Find how many lines below hold "agent", then state that number by itself.

- Opening Delimiter -

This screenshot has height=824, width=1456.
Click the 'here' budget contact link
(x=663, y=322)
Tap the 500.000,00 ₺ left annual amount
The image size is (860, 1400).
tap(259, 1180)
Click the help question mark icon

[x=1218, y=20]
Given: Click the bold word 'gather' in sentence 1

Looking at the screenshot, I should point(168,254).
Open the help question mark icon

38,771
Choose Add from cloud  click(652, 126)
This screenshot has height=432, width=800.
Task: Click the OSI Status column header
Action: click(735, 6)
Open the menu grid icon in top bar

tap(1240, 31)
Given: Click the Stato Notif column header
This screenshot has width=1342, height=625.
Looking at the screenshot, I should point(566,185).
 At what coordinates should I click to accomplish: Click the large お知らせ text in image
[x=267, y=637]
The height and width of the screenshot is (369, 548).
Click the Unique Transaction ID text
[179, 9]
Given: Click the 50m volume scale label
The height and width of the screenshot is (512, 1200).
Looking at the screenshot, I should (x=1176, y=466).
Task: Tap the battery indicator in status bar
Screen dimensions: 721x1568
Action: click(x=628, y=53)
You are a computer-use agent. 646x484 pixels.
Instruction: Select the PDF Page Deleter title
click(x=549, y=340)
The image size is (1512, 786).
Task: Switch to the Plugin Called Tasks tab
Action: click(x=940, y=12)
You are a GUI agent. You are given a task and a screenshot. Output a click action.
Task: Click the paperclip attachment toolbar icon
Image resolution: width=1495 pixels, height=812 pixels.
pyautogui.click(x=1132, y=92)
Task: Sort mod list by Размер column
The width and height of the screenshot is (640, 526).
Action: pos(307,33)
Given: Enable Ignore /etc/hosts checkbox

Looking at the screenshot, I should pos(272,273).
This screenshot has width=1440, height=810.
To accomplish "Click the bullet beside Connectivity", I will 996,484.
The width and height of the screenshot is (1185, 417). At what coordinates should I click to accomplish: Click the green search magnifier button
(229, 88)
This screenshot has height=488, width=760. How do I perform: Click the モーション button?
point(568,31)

- Closing Delimiter -

#### Exercise answer
2